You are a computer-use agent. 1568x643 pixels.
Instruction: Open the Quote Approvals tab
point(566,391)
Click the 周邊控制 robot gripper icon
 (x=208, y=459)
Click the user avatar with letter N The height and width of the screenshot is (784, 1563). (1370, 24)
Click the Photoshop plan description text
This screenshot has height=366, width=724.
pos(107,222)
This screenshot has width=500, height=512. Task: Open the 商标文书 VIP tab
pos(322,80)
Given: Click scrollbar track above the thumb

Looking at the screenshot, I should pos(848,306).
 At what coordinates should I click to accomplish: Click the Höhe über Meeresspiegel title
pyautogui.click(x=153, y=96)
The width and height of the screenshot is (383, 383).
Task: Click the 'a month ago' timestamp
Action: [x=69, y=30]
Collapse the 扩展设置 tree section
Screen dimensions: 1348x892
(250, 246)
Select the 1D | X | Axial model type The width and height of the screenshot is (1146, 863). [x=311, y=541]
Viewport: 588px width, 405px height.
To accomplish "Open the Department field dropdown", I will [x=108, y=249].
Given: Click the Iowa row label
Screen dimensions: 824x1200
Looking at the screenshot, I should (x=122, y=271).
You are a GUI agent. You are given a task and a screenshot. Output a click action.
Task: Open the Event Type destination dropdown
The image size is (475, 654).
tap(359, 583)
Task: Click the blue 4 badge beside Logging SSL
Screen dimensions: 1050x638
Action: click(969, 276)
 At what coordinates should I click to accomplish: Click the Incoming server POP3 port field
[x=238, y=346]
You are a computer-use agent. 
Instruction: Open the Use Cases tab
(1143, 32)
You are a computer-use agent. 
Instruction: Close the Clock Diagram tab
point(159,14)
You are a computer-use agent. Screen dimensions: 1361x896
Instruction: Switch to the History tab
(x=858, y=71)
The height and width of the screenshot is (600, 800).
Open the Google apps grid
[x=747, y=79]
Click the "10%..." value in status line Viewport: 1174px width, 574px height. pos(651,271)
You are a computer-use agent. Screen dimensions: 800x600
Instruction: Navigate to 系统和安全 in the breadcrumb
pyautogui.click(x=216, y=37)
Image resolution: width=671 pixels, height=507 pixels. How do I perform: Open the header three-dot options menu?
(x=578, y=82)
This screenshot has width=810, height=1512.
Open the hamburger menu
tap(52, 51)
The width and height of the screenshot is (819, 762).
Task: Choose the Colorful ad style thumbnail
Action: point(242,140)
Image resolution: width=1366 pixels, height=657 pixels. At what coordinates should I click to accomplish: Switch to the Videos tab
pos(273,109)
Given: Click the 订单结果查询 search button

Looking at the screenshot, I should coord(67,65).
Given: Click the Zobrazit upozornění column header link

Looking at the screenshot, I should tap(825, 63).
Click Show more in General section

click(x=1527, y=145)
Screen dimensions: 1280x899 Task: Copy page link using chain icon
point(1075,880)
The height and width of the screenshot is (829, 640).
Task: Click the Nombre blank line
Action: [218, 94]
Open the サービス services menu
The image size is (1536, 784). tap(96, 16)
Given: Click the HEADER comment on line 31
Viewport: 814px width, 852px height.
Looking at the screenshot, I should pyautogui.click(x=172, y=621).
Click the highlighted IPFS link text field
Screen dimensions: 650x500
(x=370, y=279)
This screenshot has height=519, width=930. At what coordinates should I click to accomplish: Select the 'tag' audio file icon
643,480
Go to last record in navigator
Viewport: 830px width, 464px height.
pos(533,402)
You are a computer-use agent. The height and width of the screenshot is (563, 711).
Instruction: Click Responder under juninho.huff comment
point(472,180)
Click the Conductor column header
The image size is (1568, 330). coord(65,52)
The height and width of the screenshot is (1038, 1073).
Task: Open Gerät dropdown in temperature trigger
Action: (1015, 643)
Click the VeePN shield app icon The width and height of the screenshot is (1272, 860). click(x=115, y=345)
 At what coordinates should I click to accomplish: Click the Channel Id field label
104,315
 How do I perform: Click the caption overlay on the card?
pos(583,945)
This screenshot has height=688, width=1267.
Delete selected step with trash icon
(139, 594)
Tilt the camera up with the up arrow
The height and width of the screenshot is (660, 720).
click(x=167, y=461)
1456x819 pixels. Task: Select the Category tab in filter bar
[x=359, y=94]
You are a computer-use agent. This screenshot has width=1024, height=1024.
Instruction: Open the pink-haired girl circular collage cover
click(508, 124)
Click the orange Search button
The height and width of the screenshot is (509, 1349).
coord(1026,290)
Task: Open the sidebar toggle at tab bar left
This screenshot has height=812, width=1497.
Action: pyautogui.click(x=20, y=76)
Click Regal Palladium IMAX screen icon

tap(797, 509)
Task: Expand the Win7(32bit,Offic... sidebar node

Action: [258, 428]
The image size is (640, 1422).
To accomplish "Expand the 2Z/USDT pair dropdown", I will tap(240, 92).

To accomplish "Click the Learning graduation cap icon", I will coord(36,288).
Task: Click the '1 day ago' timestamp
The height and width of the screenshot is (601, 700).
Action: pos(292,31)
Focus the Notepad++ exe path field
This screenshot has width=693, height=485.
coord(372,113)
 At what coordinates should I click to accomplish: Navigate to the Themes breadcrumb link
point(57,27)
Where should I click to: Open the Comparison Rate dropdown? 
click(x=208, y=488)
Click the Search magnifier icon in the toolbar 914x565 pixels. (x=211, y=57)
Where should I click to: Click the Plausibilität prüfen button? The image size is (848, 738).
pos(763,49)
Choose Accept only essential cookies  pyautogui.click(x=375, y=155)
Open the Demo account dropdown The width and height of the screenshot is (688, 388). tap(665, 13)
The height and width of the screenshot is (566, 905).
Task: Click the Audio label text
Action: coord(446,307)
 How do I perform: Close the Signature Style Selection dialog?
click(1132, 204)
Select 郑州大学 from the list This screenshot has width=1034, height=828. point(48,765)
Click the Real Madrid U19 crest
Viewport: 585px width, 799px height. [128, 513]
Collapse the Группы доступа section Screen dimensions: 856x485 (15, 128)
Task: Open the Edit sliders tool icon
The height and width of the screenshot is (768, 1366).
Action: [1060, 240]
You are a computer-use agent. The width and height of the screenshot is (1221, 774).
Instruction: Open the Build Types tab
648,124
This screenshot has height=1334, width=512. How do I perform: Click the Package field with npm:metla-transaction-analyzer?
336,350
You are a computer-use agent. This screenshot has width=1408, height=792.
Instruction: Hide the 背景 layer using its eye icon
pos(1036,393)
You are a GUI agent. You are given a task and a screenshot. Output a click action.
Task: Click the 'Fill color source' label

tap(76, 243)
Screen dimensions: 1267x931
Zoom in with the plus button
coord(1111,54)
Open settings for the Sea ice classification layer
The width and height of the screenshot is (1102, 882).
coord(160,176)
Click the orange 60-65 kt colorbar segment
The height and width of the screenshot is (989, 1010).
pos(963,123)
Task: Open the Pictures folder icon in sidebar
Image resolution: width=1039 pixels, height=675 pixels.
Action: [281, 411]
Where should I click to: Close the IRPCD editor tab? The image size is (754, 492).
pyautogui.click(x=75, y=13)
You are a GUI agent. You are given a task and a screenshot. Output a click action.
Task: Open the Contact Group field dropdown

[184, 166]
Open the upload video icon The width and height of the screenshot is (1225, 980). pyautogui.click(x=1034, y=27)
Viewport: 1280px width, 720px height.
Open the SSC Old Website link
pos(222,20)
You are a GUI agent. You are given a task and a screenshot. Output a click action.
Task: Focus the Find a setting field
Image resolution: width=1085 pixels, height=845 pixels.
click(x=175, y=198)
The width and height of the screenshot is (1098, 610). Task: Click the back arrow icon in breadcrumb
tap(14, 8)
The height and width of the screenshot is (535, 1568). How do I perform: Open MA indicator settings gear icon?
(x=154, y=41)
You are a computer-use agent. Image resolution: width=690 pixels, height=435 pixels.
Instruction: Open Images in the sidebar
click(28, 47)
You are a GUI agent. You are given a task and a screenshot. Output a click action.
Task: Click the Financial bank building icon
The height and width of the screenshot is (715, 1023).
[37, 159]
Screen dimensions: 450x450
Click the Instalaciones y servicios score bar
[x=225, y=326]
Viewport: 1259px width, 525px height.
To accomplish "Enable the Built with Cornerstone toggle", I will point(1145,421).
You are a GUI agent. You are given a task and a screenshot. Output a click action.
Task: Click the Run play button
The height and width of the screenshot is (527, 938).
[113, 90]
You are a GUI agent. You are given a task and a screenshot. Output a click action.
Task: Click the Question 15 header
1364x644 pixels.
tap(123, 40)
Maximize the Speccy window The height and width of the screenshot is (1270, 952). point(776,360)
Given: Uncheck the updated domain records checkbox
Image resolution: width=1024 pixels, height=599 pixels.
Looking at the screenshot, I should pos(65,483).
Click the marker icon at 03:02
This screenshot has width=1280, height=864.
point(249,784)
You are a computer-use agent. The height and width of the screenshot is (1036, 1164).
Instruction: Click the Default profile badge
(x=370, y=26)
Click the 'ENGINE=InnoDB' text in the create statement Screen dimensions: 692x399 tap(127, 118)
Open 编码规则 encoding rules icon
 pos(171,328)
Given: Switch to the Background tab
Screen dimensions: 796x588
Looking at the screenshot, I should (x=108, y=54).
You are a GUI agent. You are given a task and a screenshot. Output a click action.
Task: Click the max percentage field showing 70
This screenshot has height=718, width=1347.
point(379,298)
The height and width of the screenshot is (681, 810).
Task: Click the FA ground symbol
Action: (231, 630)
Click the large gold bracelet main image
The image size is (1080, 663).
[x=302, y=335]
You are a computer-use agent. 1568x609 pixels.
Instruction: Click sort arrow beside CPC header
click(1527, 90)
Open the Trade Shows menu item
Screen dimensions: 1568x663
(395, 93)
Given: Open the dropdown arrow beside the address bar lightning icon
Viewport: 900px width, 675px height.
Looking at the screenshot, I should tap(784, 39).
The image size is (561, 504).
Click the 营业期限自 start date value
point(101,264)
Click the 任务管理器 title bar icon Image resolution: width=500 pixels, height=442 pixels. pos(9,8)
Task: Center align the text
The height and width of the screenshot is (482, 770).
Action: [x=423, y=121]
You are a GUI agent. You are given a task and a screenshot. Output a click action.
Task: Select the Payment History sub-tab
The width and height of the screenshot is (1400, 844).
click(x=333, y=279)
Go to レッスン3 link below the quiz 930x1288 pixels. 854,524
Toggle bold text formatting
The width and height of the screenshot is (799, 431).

▶ **PROBLEM DETAILS**: Report the lines above that have the word "computer" in them.

▶ **RESPONSE**:
You are a computer-use agent. 1568x643 pixels.
You are a computer-use agent. 
You are a computer-use agent. 
You are a computer-use agent. Screen dimensions: 1361x896
You are a computer-use agent. Screen dimensions: 800x600
You are a computer-use agent. The height and width of the screenshot is (563, 711).
You are a computer-use agent. This screenshot has width=1024, height=1024.
You are a computer-use agent. The width and height of the screenshot is (1221, 774).
You are a computer-use agent. This screenshot has width=1408, height=792.
You are a computer-use agent. Image resolution: width=690 pixels, height=435 pixels.
You are a computer-use agent. The height and width of the screenshot is (1036, 1164).
You are a computer-use agent. 1568x609 pixels.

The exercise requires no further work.